--- Set problem A ---
Copy the part of the entries that opens with the line containing "Where should I click to: Click" and closes with the last line of the entries, reproducing those lines verbatim and nothing else.

--- Document text ---
In some embodiments, audio frame splitting and quantization techniques may be implemented. In other embodiments, audio frame splitting and quantization may not be implemented. The dotted outline of elements 530 and 540 indicate the possible inclusion of splitting and quantization in some embodiments. For example, as indicated at 530, the audio frames may be split into different subsets according to a pattern. One example of a pattern is illustrated above with regard to FIG. 2 , where the audio frames are split into two alternating groups. Other, larger numbers of splits may be possible (e.g., 3-way, 4-way, and so on).

As indicated at 540, the subsets of the respective latent vectors for the subset of audio frames that corresponds to a portion of the audio data are quantized with entropy encoding, in some embodiments. For example, as discussed above, a Laplace distribution as exemplified at equation (7) above can be applied to generate quantized and entropy coded latent vectors for inclusion in network packets.

--- Supplied information ---

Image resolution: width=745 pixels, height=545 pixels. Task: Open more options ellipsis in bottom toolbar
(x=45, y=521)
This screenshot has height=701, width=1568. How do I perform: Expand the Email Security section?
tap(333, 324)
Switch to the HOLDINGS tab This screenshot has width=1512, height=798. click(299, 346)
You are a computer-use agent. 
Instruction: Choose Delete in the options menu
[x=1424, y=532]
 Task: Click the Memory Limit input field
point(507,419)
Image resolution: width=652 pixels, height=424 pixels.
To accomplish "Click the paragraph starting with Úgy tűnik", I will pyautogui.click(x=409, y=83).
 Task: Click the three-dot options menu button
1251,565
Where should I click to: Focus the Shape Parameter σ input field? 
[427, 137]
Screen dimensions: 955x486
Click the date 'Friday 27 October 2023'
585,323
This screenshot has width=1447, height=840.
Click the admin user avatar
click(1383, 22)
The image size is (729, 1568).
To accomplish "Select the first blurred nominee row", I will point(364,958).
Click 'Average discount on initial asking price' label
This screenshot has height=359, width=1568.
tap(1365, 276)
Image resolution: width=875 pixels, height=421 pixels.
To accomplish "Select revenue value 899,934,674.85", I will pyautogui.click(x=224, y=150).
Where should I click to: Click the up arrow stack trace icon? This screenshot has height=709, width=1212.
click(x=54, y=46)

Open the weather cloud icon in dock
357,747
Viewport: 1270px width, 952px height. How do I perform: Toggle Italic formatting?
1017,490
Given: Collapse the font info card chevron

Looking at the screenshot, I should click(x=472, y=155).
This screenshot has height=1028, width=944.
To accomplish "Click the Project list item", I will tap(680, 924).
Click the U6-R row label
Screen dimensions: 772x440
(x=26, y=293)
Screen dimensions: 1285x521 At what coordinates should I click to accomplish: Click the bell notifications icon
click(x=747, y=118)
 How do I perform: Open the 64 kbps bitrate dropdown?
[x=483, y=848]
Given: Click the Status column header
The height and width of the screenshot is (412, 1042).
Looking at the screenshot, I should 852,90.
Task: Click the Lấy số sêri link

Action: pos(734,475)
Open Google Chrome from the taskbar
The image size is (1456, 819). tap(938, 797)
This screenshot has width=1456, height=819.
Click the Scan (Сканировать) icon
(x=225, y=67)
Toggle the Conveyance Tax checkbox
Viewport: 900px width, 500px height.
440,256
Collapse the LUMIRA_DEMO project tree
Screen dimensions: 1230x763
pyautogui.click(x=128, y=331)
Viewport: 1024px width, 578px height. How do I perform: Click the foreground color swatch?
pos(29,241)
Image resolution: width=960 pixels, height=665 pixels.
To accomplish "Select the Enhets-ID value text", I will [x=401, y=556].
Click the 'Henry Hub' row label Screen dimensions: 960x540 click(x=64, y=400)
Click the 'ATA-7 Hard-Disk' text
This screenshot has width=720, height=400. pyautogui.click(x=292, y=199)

--- Set problem B ---
Continue the text on audio frame splitting and quantization from the point where it stops.

--- Task answer A ---
Where should I click to: Click the up arrow stack trace icon? This screenshot has height=709, width=1212.
click(x=54, y=46)

Open the weather cloud icon in dock
357,747
Viewport: 1270px width, 952px height. How do I perform: Toggle Italic formatting?
1017,490
Given: Collapse the font info card chevron

Looking at the screenshot, I should click(x=472, y=155).
This screenshot has height=1028, width=944.
To accomplish "Click the Project list item", I will tap(680, 924).
Click the U6-R row label
Screen dimensions: 772x440
(x=26, y=293)
Screen dimensions: 1285x521 At what coordinates should I click to accomplish: Click the bell notifications icon
click(x=747, y=118)
 How do I perform: Open the 64 kbps bitrate dropdown?
[x=483, y=848]
Given: Click the Status column header
The height and width of the screenshot is (412, 1042).
Looking at the screenshot, I should 852,90.
Task: Click the Lấy số sêri link

Action: pos(734,475)
Open Google Chrome from the taskbar
The image size is (1456, 819). tap(938, 797)
This screenshot has width=1456, height=819.
Click the Scan (Сканировать) icon
(x=225, y=67)
Toggle the Conveyance Tax checkbox
Viewport: 900px width, 500px height.
440,256
Collapse the LUMIRA_DEMO project tree
Screen dimensions: 1230x763
pyautogui.click(x=128, y=331)
Viewport: 1024px width, 578px height. How do I perform: Click the foreground color swatch?
pos(29,241)
Image resolution: width=960 pixels, height=665 pixels.
To accomplish "Select the Enhets-ID value text", I will [x=401, y=556].
Click the 'Henry Hub' row label Screen dimensions: 960x540 click(x=64, y=400)
Click the 'ATA-7 Hard-Disk' text
This screenshot has width=720, height=400. pyautogui.click(x=292, y=199)

--- Task answer B ---
As indicated at 550, network packets corresponding to different, overlapping portions of the audio data are transmitted to the recipient over the network, in some embodiments. The network packets may include (i) a subset of the respective latent vectors for a subset of the audio frames that corresponds to the portion of the audio data; and (ii) an initial state that corresponds to a most recent audio frame in the subset of the audio frames. As discussed above with regard to FIGS. 1 and 2 and below with regard to FIG. 6 , an initial state included in the packet can be used to perform backward decoding from the most recent audio frame. By using the initial state of the most recent audio frame, these techniques can ensure that high quality audio data for the more recent audio frame(s) is available for techniques that generate missing audio data, as discussed above.

FIG. 6 illustrates a high-level flowchart of various methods and techniques to implement backward decoding for a network packet that includes an initial state and multiple encoded frames of audio data at a recipient, according to some embodiments. As indicated at 610, a network packet is received at a recipient for audio data, in some embodiments. The network packet may include audio data encoded according to the techniques discussed above with regard to FIG. 5 . As noted above, the recipient may be a client application of an audio transmission service, as discussed above with regard to FIGS. 3 and 4 . In some embodiments, the recipient may be an application that facilitates direct communication between applications (e.g., without the use of an audio transmission service).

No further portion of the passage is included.